Лошадь, щиплющая траву в стороне, поднимает голову, смотрит на них влажными карими глазами и удивленно всхрапывает.
– Пойдем, – говорит Эйда. – Может, мы еще успеем нагнать Ярта.
– Я не могу. Он...
– Он тебя простит, – говорит Эйда и берет его за руку.
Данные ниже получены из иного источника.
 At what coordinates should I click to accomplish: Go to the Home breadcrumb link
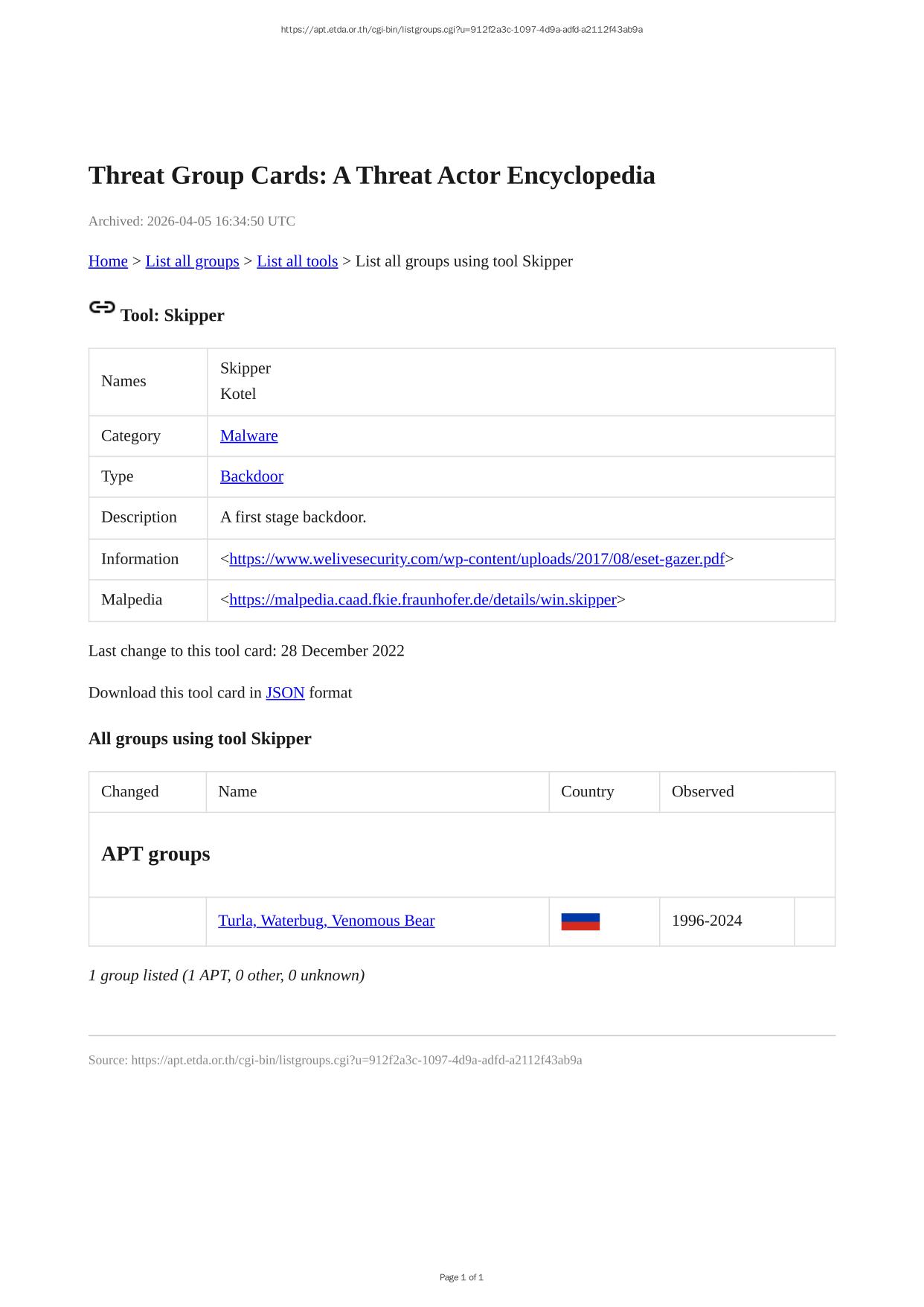(x=108, y=261)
И Клирик Киан Тамаль думает, что ему, видимо, до конца своих дней придется просить прощения.
Вера ассасина
Базар – сердце портового города. Все желания, все помыслы, все золото стремится к базару, как кровь стремится к могучему сосуду в груди, дабы наполнить его жизнью. Юнец приходит сюда спустить выданное щедрым родителем содержание, старец ищет здесь поддержку своей немощи, влюбленный придирчиво выбирает дар для возлюбленной, отец с умильной улыбкой присматривает игрушку любимому чаду. Всякий – богатый и бедный, одинокий и окруженный льстецами – найдет здесь то, что будет и по средствам ему, и по сердцу. Поэтому, если не льют весенние дожди и не штормит зимнее море, во всякий час от утренней до вечерней зари криклив, цветаст, многолюден и взбудоражен базар Ильбиана – самый большой и прославленный рынок рабов в Фарии.
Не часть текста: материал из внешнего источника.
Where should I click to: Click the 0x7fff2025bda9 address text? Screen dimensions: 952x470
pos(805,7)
Он тянется вдоль пристани города, с юга на север, и чем выше, тем богаче пришвартованные к берегу корабли торговцев, опрятнее помосты, здоровее рабы и красивее рабыни, степеннее покупатели и туже кошельки, передаваемые в руки торговца из рук новоиспеченного хозяина. Наибольшая сутолока и толчея стоит ровно в центре базара – там выбирают товар богатые купцы и мелкая знать. Они оставляют здесь немалые состояния и уводят за собою прекрасных женщин, сильных мужчин, сладкоголосых певцов и златоруких умельцев – то, чем каждый хотел бы владеть, но что далеко не каждому доступно, потому в этой части рынка всегда толпятся зеваки, охочие поглазеть на чужое добро и удачу. Однако куда как с большей охотой они бы проследовали еще севернее, в самый дальний конец базара, выходящий за пределы пристани, где высится каменный дом с мраморной лестницей. Но увы – ее охраняют молчаливые стражи, лица которых всегда закрыты, а обнаженные ятаганы сверкают в лучах полуденного солнца, слепя глаза и отваживая легкомысленных. Не каждому позволено подняться по этой лестнице, ступить за резную дверь, пройти прохладной галереей и оказаться в круглом зале, где на шелковых подушках, потягивая лучшее в Фарии вино, обмахиваемые опахалами из павлиньих перьев, лежат богатые из богатых, знатные из знатных. И хотя они переговариваются между собой с небрежной ленцою людей, не знающих слова «спешка», взгляды их то и дело обращаются к помосту из красного дерева, освещенному дюжиной масляных ламп. Там, в мареве благовоний, их пресыщенным взорам является то, что никогда не окажется в южной части рынка, то, за чем они прибыли сюда изо всех уголков Фарии, из разрозненных княжеств, а кое-кто – и из более дальних краев.